Sleep Deprivation

Oh. My. god. I’m just too tired to think correctly let alone type – it’s just as well there’s a spell checker on this thing. It’s 9 pm, and as soon as Max has settled to sleep in his cot, I’ll be going to bed myself.

It times like this I wonder how I ever thought I had a clue as to what being truly exhausted meant before having children of my own. I feel like I should apologize to any mums that I attempted to justify my tiredness to before becoming a mother myself. I can fully appreciate why people who can’t sleep are driven completely insane; I’m almost there myself at the moment!

*Just a couple more months and he’ll be sleeping through.* This is my mantra… If i didn’t keep repeating this to myself when I try to put the kettle in the fridge and the milk on the kettle’s hub (yes it did happen this morning…again), or wonder how Zack can have grown so much not to fit into a vest to find that it’s actually his little brother’s, or even when I called a spork a cross between a fork and a knife as opposed to a fork and a spoon…
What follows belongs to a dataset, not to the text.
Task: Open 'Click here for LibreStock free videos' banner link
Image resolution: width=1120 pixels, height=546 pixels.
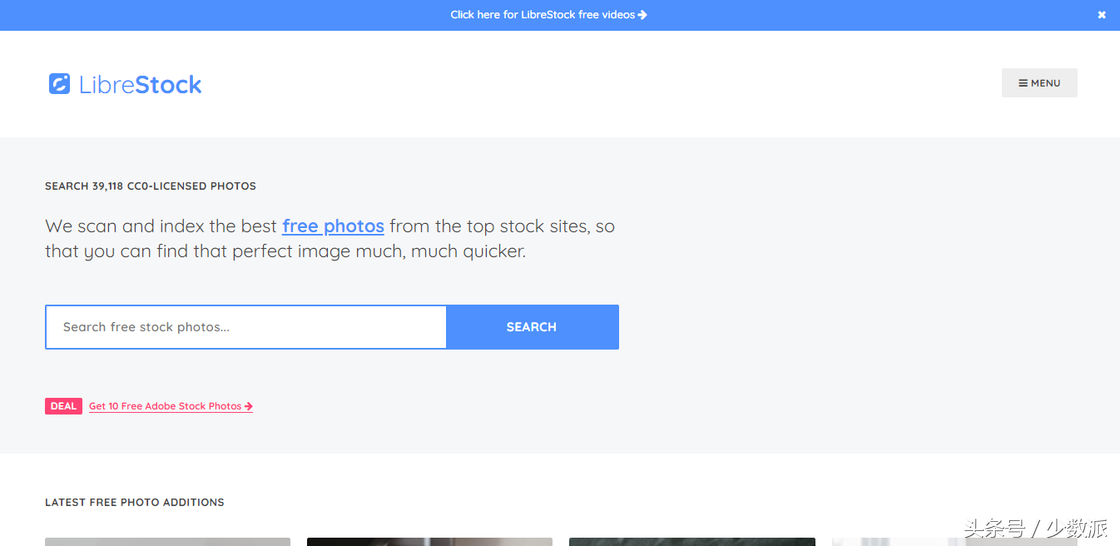Action: pyautogui.click(x=549, y=15)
I’m sure all of these blips are because of my sheer tiredness building up from the past five weeks and four days (5 days if you count the fact that I was in labor the night before M was born!). They can’t possibly just be my complete stupidity getting worse… can they? [J’s reading this over my shoulder and laughed at the above comment… he stopped when I asked if he wanted to be on night feeds for the next week /sigh…men have no idea!]

I hope Max is a good boy for me tonight and sleeps well… I am dreading the thought of having to be awake for so much of the night when I could be having my precious sleep.